Ao balcão da Pharmácia
A actual concentração de poder nas mãos do primeiro-ministro, sem paralelo na nossa História recente, não só não é boa para o Estado de direito como é política e democraticamente inaceitável.
Tudo começou com o anúncio de uma cruzada sem tréguas contra as "corporações", receita mágica dos populismos de diversas matizes. Tivemos a guerra contra as farmácias, os juízes, os professores, os funcionários, os militares, os polícias, numa lógica implacável de combate aos "interesses instalados". O povo gostou, como gosta sempre quando os apanhados são "os outros". De permeio, uma gestão férrea da informação, doses maciças de propaganda e um cuidadoso desvelo com o manuseamento da agenda política que vai tentando fazer esquecer a realidade do desemprego que sobe, dos impostos que aumentam, do investimento a cair e da saúde aos trambolhões.

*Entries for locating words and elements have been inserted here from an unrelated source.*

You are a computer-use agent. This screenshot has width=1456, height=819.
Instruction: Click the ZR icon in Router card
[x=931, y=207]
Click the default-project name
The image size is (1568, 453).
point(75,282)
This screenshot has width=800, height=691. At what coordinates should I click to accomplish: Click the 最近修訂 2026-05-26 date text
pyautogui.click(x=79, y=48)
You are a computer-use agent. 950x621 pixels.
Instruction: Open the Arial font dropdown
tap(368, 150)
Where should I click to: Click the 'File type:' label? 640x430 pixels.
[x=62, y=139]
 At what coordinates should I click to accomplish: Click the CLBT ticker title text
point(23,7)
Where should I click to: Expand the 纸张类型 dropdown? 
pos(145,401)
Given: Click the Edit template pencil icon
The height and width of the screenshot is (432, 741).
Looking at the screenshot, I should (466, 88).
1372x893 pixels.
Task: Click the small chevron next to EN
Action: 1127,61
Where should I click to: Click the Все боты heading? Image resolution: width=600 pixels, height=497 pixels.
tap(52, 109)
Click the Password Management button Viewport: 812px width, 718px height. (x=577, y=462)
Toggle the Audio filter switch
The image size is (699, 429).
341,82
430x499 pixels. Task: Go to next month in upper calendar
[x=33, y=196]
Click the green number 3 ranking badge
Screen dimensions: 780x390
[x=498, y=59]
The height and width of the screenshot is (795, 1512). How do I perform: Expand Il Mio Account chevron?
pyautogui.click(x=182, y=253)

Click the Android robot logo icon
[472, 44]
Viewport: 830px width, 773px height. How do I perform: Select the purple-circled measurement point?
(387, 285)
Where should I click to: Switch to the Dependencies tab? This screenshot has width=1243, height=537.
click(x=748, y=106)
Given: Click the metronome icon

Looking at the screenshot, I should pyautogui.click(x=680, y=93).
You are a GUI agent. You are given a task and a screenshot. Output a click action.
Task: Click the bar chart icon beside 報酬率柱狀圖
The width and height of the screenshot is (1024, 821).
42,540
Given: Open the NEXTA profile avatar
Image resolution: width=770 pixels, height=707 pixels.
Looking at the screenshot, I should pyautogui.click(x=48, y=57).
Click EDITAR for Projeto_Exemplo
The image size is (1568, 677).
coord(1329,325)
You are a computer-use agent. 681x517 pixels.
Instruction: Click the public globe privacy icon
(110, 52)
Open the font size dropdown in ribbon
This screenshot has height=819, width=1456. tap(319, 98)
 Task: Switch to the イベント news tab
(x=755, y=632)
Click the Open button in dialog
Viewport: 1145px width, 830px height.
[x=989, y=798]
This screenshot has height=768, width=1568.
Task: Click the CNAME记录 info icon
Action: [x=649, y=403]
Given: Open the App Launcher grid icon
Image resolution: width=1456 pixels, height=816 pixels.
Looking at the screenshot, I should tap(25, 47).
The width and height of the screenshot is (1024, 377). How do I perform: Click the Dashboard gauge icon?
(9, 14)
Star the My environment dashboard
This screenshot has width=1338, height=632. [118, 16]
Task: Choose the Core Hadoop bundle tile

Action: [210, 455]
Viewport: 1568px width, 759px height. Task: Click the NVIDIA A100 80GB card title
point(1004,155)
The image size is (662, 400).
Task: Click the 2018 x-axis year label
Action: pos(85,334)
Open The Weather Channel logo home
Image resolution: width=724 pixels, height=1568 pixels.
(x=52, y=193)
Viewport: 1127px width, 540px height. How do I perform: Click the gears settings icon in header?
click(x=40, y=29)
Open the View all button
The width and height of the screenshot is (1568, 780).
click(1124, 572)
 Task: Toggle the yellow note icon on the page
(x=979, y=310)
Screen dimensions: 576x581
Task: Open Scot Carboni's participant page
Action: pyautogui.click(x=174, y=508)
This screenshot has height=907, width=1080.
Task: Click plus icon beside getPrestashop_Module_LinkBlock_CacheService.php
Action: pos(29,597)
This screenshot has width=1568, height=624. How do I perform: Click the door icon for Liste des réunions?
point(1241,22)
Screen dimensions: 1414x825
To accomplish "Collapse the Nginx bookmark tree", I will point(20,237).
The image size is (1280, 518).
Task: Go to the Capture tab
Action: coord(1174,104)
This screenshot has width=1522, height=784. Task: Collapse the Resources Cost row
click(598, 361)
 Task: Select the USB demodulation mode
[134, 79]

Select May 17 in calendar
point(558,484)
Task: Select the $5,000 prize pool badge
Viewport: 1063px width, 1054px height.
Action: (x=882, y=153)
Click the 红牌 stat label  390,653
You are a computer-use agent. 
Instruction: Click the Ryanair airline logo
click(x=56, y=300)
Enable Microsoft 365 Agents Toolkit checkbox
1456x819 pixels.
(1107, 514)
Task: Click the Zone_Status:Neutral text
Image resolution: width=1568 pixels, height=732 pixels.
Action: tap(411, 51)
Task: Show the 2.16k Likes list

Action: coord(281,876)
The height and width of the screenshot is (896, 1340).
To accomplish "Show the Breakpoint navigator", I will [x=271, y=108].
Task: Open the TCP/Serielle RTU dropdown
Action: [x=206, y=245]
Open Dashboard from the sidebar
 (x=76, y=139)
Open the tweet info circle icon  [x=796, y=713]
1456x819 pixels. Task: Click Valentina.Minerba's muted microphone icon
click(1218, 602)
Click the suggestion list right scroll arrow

Chegámos entretanto a 2007. Temos um primeiro-ministro que já controla, tutela e orienta a acção do Serviço de Informações (SIRP), cujo secretário-geral está na sua directa dependência. Um primeiro- -ministro que vai passar a controlar, tutelar e orientar o Sistema Integrado de Segurança Interna (SISI), cujo secretário-geral dele igualmente dependerá. Faltava ape- nas a "cereja em cima do bolo", aliás cuidadosamente omitida na apresentação à Assembleia da República das opções fundamentais do SISI: a criação de um Conselho Superior de Investigação Criminal, também ele presidido pelo primeiro-ministro e, pasme-se, com a participação do responsável máximo da Procuradoria-Geral da República que eu iria jurar ser, nos termos da Constituição, dotado de autonomia!
Dito de outro modo, o chefe do Governo, para além de dirigir o Executivo, passará a controlar pessoalmente o sistema de informações, as polícias e a investigação criminal! Amanhã, quem sabe, porque não as tropas e os tribunais? Dirão alguns que tal é feito "apenas" em nome de uma maior eficácia e coordenação. Pois, o problema é esse mesmo. A História está cheia de exemplos de barbaridades que começaram por "pequenas" medidas de concentração de poder em prol da "eficácia" e da necessidade de "coordenação".
[...] Em matéria de direitos, liberdades e garantias não há "eficácia" nem "coordenação" que me levem a aceitar super-homens disfarçados de justiceiros.